The Downside of Earnouts
In the mid-1980s, a well-known aerospace conglomerate acquired a high-growth systems integration company by paying a huge multiple of earnings. The purchase price ultimately could become much larger if certain earnout objectives, including both sales and earnings targets, were achieved during the 4 years following closing. However, the buyer's business plan assumed close cooperation between the two firms, despite holding the system integrator as a wholly owned but largely autonomous subsidiary. The dramatic difference in the cultures of the two firms was a major impediment to building trust and achieving the cooperation necessary to make the acquisition successful.

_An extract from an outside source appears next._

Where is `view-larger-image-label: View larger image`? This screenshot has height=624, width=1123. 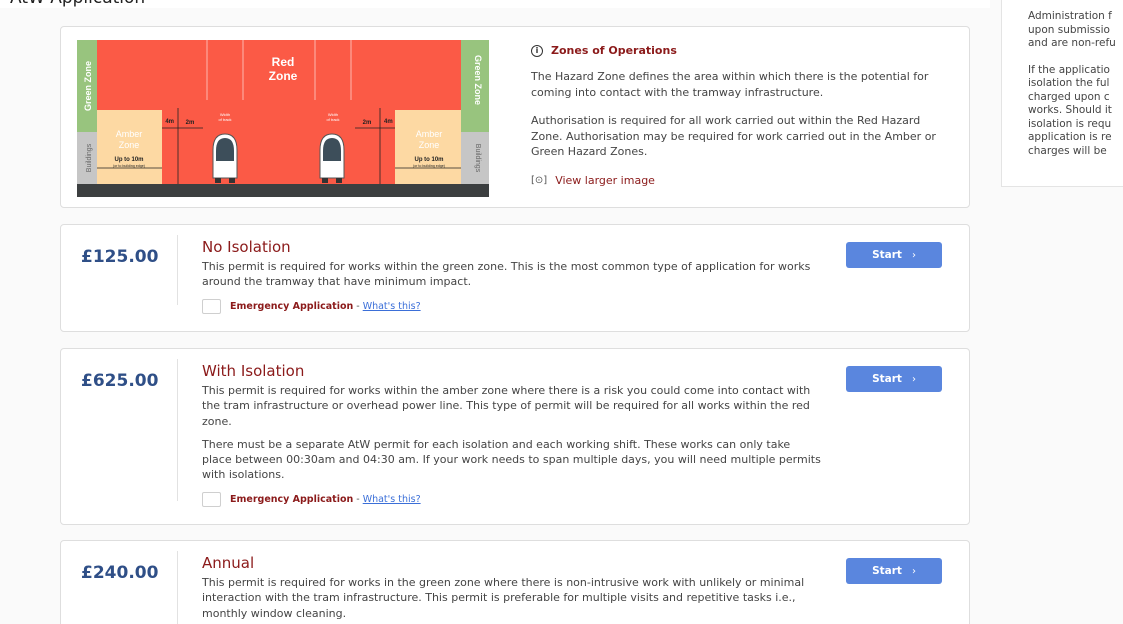 view-larger-image-label: View larger image is located at coordinates (605, 180).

Years of squabbling over policies and practices tended to delay the development and implementation of new systems. The absence of new systems made it difficult to gain market share. Moreover, because the earnout objectives were partially defined in terms of revenue growth, many of the new customer contracts added substantial amounts of revenue but could not be completed profitably under the terms of these contracts. The buyer was slow to introduce new management into its wholly owned subsidiary for fear of violating the earnout agreement. Finally, market conditions changed, and what had been the acquired company's unique set of skills became commonplace. Eventually, the aerospace company wrote off most of the purchase price and merged the remaining assets of the acquired company into one of its other product lines after the earnout agreement expired.
-Describe conditions under which an earnout might be most appropriate.